Saved data entries
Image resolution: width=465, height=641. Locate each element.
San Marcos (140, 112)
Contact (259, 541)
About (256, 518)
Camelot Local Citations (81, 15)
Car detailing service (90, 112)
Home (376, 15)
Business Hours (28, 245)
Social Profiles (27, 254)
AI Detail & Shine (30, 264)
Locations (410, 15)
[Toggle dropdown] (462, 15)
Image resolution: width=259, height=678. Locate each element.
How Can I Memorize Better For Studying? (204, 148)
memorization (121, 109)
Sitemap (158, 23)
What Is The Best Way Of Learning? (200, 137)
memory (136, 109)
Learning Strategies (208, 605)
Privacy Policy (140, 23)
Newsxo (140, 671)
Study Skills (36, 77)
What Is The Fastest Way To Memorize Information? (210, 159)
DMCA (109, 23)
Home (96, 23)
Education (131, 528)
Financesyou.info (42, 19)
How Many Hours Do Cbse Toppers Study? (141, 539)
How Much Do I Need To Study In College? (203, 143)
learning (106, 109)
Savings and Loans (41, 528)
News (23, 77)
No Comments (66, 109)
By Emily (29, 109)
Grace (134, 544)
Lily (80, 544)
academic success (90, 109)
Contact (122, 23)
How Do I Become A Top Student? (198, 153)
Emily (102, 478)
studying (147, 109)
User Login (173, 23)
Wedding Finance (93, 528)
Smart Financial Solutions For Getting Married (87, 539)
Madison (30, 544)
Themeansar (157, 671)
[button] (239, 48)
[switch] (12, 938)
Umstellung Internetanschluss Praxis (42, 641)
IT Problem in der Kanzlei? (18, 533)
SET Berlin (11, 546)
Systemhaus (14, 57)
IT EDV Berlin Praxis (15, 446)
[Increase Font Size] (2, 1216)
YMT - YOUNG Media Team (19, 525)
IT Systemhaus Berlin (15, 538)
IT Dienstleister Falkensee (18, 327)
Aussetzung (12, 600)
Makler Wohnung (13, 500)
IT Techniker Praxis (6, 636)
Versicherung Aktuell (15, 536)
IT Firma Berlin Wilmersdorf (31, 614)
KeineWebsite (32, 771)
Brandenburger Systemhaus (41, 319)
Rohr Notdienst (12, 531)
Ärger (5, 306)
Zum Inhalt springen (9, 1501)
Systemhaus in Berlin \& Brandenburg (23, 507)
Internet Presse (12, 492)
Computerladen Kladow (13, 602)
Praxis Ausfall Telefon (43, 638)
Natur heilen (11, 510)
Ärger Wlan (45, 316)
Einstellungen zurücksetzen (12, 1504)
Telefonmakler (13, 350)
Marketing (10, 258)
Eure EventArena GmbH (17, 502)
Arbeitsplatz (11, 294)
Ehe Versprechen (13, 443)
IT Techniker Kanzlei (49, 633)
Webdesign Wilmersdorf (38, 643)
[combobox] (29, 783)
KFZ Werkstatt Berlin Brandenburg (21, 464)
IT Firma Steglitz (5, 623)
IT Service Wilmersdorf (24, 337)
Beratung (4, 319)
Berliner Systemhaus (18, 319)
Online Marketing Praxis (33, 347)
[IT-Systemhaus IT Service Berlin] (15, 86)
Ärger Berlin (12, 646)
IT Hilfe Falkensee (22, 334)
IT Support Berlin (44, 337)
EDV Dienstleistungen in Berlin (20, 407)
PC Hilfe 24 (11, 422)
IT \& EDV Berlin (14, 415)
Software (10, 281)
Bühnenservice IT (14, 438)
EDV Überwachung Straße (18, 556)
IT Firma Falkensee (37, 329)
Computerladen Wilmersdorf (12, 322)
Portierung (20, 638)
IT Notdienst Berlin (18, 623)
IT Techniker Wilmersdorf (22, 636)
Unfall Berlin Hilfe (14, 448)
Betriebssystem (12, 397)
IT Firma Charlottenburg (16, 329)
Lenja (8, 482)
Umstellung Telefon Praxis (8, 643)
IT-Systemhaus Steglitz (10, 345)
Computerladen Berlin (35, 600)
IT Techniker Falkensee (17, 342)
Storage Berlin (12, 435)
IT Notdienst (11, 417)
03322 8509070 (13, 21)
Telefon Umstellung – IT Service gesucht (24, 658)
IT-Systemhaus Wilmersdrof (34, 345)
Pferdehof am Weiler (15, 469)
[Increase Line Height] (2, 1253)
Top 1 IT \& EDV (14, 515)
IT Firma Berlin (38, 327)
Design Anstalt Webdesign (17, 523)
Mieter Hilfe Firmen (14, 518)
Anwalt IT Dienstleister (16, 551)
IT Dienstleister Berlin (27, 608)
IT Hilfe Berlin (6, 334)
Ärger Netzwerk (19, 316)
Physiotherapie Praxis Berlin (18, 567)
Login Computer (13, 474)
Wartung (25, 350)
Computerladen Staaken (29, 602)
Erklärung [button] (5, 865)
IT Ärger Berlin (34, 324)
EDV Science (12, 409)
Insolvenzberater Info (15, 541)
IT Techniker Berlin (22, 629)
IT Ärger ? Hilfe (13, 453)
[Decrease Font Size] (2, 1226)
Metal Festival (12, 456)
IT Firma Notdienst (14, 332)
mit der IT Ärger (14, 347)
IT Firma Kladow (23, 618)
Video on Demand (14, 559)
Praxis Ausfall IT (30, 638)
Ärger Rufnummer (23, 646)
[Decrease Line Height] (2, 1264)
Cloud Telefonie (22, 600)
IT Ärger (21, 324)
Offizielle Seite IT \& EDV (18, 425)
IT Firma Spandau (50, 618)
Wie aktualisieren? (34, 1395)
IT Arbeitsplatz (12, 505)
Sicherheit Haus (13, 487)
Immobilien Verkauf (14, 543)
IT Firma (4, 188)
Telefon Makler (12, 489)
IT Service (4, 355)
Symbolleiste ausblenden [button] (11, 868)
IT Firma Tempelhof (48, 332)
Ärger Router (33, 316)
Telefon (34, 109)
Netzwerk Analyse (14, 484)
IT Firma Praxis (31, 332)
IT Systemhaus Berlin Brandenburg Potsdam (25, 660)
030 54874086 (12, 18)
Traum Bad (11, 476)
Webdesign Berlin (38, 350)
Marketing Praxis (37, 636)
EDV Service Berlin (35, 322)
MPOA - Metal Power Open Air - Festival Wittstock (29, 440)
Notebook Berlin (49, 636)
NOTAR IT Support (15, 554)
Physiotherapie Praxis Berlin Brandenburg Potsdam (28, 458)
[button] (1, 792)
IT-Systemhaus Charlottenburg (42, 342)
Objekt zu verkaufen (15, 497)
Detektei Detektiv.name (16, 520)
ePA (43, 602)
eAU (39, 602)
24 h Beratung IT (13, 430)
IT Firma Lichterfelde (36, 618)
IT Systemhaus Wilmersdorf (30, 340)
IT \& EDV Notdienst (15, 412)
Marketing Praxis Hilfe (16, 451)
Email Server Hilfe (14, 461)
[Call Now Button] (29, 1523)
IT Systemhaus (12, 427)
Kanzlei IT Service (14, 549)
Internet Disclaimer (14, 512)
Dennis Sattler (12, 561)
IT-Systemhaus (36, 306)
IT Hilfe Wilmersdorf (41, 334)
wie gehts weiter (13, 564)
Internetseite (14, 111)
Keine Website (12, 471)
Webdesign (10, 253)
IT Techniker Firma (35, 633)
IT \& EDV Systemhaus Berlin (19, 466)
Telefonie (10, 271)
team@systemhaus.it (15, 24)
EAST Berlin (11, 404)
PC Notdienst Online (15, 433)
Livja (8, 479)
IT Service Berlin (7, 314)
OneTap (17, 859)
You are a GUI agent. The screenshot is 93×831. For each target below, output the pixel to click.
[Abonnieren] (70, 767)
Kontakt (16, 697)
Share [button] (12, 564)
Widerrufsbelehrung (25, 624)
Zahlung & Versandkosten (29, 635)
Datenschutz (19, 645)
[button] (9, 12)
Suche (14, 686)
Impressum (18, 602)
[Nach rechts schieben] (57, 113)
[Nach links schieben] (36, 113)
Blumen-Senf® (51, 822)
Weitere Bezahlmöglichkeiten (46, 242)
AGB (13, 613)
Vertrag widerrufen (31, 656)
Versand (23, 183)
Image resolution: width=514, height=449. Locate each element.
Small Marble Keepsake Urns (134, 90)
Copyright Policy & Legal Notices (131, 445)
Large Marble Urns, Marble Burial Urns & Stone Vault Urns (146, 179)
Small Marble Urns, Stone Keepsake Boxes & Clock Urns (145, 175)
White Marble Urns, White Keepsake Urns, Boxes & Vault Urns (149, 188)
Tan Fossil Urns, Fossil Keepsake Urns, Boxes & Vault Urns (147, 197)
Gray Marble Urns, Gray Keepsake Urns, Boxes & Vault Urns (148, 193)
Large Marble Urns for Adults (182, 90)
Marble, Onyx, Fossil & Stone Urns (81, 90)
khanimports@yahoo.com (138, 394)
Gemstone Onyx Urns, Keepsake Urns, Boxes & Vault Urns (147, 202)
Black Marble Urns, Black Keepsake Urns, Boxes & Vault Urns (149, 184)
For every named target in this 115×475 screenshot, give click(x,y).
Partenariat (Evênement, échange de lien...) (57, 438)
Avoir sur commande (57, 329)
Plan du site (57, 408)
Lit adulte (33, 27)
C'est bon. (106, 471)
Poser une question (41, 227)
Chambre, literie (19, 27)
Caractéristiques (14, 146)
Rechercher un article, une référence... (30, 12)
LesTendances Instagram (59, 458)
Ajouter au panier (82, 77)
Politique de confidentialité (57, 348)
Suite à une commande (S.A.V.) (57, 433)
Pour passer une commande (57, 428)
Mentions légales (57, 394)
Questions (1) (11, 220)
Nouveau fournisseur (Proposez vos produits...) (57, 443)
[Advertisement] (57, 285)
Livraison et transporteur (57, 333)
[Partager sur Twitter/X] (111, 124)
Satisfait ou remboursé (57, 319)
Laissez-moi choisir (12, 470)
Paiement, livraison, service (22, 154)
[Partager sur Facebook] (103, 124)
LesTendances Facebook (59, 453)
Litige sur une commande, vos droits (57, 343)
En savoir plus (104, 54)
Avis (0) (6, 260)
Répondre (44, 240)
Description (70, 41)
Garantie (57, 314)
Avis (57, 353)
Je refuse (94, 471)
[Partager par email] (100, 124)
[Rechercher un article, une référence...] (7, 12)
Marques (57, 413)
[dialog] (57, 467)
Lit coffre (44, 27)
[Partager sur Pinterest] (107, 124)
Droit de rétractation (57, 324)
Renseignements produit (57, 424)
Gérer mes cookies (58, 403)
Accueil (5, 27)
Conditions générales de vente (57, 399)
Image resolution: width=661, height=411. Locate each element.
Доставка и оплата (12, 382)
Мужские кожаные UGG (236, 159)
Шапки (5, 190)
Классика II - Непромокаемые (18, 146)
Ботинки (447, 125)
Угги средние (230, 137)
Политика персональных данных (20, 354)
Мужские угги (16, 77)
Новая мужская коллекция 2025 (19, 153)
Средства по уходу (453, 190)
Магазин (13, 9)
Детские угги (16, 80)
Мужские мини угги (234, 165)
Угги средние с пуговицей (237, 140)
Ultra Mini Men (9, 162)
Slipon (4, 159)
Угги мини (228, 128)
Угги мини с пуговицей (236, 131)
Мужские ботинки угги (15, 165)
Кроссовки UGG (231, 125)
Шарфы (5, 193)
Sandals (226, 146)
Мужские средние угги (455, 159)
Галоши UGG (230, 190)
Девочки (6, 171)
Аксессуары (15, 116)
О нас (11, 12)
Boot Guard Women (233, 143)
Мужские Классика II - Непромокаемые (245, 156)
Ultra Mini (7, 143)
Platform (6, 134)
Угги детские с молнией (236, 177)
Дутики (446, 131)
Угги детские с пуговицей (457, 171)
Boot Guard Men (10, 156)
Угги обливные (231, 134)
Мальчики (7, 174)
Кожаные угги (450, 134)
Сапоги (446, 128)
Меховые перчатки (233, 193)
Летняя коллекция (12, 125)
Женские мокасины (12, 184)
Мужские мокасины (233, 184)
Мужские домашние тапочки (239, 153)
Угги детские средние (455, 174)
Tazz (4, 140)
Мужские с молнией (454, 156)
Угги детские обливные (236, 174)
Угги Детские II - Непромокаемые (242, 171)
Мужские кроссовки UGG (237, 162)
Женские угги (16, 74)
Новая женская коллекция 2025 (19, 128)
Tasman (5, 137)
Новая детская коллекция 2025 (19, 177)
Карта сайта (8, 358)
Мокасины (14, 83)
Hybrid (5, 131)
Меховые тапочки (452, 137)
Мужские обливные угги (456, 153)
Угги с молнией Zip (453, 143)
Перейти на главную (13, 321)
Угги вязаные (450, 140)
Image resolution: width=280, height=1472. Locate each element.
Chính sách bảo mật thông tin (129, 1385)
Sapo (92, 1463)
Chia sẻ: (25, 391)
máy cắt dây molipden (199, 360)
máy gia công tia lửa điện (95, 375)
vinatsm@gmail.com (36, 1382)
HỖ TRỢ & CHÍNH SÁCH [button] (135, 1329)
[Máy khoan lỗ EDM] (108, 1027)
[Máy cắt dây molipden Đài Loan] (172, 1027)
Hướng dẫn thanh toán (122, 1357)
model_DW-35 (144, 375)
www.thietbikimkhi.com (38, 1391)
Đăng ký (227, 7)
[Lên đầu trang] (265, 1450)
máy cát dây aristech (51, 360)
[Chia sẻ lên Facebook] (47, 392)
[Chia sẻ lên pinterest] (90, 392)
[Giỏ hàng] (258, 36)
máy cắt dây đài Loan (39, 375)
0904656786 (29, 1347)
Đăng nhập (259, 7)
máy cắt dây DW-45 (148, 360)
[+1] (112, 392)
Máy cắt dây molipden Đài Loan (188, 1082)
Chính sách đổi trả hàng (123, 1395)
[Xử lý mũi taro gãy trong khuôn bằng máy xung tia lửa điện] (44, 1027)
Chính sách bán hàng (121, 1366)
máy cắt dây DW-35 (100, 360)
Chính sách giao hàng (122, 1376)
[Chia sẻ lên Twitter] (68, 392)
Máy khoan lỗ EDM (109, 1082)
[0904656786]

Objective. Rewrite the records from the line that contains "Девочки (6, 171)" through the end of the records, replacing "Platform" with "Platform Boot". Leave everything else the same.

Solution below.
Девочки (6, 171)
Аксессуары (15, 116)
О нас (11, 12)
Boot Guard Women (233, 143)
Мужские Классика II - Непромокаемые (245, 156)
Ultra Mini (7, 143)
Platform Boot (6, 134)
Угги детские с молнией (236, 177)
Дутики (446, 131)
Угги детские с пуговицей (457, 171)
Boot Guard Men (10, 156)
Угги обливные (231, 134)
Мальчики (7, 174)
Кожаные угги (450, 134)
Сапоги (446, 128)
Меховые перчатки (233, 193)
Летняя коллекция (12, 125)
Женские мокасины (12, 184)
Мужские мокасины (233, 184)
Мужские домашние тапочки (239, 153)
Угги детские средние (455, 174)
Tazz (4, 140)
Мужские с молнией (454, 156)
Угги детские обливные (236, 174)
Угги Детские II - Непромокаемые (242, 171)
Мужские кроссовки UGG (237, 162)
Женские угги (16, 74)
Новая женская коллекция 2025 (19, 128)
Tasman (5, 137)
Новая детская коллекция 2025 (19, 177)
Карта сайта (8, 358)
Мокасины (14, 83)
Hybrid (5, 131)
Меховые тапочки (452, 137)
Мужские обливные угги (456, 153)
Угги с молнией Zip (453, 143)
Перейти на главную (13, 321)
Угги вязаные (450, 140)
Image resolution: width=280, height=1472. Locate each element.
Chính sách bảo mật thông tin (129, 1385)
Sapo (92, 1463)
Chia sẻ: (25, 391)
máy cắt dây molipden (199, 360)
máy gia công tia lửa điện (95, 375)
vinatsm@gmail.com (36, 1382)
HỖ TRỢ & CHÍNH SÁCH [button] (135, 1329)
[Máy khoan lỗ EDM] (108, 1027)
[Máy cắt dây molipden Đài Loan] (172, 1027)
Hướng dẫn thanh toán (122, 1357)
model_DW-35 (144, 375)
www.thietbikimkhi.com (38, 1391)
Đăng ký (227, 7)
[Lên đầu trang] (265, 1450)
máy cát dây aristech (51, 360)
[Chia sẻ lên Facebook] (47, 392)
[Chia sẻ lên pinterest] (90, 392)
[Giỏ hàng] (258, 36)
máy cắt dây đài Loan (39, 375)
0904656786 (29, 1347)
Đăng nhập (259, 7)
máy cắt dây DW-45 (148, 360)
[+1] (112, 392)
Máy cắt dây molipden Đài Loan (188, 1082)
Chính sách đổi trả hàng (123, 1395)
[Xử lý mũi taro gãy trong khuôn bằng máy xung tia lửa điện] (44, 1027)
Chính sách bán hàng (121, 1366)
máy cắt dây DW-35 (100, 360)
Chính sách giao hàng (122, 1376)
[Chia sẻ lên Twitter] (68, 392)
Máy khoan lỗ EDM (109, 1082)
[0904656786]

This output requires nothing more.